Reproduce the material word for word, starting from its first line and ending with the line that contains "center [1335, 10].".

━━━━━━━━━━━━━━━━

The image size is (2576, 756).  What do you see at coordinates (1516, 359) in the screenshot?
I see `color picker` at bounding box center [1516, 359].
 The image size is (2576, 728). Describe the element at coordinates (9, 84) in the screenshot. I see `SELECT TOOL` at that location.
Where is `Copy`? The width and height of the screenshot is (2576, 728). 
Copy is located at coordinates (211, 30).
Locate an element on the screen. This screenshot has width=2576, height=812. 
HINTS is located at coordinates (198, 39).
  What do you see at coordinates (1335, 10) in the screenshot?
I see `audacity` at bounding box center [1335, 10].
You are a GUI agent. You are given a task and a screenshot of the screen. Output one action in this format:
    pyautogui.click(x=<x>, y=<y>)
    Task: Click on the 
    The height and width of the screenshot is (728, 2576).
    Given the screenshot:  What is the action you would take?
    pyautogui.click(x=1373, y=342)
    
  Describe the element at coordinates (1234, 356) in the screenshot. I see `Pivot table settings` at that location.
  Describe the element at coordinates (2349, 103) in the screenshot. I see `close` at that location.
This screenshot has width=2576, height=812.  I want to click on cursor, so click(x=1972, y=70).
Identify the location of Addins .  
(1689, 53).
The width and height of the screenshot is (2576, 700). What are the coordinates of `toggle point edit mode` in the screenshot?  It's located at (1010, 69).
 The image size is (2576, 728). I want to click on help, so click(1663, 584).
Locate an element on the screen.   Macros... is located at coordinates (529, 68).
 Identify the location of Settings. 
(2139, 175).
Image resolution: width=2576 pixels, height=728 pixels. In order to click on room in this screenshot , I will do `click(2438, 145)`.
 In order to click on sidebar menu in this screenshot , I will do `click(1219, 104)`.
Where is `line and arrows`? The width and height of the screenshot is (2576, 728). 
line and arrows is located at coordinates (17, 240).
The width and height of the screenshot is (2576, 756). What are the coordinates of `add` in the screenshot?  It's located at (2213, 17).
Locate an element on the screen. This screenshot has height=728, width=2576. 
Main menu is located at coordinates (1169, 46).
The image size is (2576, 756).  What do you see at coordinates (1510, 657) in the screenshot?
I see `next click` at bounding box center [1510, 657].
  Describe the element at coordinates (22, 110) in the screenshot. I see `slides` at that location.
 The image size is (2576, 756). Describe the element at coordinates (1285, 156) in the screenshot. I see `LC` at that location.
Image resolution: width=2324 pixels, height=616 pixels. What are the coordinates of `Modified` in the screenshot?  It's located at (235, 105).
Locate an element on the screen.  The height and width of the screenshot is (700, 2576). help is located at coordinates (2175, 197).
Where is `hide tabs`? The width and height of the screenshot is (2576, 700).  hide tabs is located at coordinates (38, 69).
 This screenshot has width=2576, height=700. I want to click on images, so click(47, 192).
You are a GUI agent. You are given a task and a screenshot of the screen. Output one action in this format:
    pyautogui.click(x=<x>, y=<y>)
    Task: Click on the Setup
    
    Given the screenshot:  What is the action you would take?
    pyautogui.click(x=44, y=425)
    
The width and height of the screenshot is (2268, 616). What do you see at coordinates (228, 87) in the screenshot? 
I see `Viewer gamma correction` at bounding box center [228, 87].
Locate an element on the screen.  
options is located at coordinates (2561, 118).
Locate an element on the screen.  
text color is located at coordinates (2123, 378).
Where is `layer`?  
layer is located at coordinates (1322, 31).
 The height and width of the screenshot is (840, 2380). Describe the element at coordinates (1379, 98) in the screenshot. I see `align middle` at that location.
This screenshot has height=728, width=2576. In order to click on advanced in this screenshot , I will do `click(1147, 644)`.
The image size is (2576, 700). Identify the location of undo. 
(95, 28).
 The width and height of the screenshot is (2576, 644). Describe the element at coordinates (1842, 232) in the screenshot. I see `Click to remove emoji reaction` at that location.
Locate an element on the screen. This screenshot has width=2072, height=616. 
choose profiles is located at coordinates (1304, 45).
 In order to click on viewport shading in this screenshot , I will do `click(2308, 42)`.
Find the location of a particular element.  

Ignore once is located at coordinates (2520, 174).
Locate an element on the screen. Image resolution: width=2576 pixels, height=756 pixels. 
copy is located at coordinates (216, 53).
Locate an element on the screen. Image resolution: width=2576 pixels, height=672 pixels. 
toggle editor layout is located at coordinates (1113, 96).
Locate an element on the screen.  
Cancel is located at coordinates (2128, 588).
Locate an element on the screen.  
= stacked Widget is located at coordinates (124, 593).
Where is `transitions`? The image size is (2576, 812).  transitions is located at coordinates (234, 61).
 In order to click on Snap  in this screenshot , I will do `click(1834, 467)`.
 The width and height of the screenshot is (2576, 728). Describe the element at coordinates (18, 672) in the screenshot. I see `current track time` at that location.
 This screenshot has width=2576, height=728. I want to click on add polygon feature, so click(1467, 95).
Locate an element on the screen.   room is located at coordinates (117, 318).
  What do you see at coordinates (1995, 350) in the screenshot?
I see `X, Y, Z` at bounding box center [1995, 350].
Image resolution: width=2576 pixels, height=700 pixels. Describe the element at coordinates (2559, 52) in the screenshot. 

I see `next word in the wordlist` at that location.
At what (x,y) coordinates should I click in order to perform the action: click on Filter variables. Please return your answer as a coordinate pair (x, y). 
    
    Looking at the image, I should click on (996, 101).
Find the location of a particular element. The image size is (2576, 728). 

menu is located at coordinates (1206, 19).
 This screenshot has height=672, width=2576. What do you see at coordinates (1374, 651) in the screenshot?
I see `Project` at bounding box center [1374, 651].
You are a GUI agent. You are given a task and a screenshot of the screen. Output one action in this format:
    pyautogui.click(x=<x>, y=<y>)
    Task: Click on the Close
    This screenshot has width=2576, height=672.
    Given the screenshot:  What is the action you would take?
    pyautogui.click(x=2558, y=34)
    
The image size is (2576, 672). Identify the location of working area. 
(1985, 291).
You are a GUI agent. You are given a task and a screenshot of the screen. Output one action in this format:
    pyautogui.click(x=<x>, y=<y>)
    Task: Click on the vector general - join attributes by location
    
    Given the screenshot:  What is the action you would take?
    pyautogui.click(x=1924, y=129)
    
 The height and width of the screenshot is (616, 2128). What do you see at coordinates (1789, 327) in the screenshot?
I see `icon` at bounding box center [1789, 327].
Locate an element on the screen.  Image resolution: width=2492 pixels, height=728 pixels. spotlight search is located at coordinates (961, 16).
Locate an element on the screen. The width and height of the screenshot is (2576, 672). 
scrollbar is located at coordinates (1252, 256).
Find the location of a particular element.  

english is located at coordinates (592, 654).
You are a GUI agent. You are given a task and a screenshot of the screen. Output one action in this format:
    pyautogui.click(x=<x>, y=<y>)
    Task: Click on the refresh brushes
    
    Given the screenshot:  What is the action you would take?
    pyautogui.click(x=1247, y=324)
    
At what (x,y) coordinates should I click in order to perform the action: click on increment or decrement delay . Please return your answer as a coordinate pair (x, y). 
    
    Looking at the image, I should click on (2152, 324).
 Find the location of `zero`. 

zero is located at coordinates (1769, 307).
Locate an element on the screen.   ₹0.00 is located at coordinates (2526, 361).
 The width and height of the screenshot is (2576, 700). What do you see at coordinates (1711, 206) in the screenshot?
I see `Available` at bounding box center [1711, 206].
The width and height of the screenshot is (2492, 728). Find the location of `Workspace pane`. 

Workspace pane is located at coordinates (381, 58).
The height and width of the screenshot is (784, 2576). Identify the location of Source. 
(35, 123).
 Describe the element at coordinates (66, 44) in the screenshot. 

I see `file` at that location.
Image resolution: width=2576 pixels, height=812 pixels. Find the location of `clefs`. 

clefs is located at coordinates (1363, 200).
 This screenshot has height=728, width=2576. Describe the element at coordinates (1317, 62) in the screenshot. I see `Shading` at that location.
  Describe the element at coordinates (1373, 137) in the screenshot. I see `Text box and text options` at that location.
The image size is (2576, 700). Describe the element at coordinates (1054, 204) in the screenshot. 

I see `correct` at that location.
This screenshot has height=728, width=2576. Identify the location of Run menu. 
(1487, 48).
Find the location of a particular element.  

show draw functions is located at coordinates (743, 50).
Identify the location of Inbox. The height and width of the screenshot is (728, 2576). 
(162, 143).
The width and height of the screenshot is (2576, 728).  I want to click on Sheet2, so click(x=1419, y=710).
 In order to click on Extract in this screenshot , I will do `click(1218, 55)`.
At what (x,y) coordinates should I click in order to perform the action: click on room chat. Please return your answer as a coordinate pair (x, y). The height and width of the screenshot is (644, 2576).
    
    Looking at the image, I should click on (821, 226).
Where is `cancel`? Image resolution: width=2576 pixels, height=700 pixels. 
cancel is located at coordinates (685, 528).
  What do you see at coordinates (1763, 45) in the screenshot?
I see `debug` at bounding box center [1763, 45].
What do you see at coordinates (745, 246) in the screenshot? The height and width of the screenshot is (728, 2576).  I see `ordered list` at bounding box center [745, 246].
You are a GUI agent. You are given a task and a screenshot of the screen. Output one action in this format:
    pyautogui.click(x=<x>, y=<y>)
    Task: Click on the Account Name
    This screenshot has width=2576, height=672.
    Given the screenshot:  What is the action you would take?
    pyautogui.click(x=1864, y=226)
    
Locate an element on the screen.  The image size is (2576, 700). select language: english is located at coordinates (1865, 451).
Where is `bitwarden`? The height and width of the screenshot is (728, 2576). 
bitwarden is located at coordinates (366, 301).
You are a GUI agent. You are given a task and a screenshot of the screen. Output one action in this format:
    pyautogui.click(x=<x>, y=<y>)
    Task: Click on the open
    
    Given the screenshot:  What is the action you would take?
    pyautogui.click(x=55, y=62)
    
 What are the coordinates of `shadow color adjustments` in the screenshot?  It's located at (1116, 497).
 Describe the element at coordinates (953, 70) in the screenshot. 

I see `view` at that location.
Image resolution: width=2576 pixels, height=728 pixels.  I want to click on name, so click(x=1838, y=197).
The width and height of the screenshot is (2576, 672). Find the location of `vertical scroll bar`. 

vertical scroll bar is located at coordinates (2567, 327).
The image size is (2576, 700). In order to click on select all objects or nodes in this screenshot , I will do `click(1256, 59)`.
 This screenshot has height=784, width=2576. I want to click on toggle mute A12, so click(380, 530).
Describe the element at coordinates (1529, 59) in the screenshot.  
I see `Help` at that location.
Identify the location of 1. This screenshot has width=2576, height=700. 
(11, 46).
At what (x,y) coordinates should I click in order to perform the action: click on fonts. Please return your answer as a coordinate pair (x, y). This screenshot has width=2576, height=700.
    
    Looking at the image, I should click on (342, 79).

━━━━━━━━━━━━━━━━

▸ **The response**:
The image size is (2576, 756).  What do you see at coordinates (1516, 359) in the screenshot?
I see `color picker` at bounding box center [1516, 359].
 The image size is (2576, 728). Describe the element at coordinates (9, 84) in the screenshot. I see `SELECT TOOL` at that location.
Where is `Copy`? The width and height of the screenshot is (2576, 728). 
Copy is located at coordinates (211, 30).
Locate an element on the screen. This screenshot has width=2576, height=812. 
HINTS is located at coordinates (198, 39).
  What do you see at coordinates (1335, 10) in the screenshot?
I see `audacity` at bounding box center [1335, 10].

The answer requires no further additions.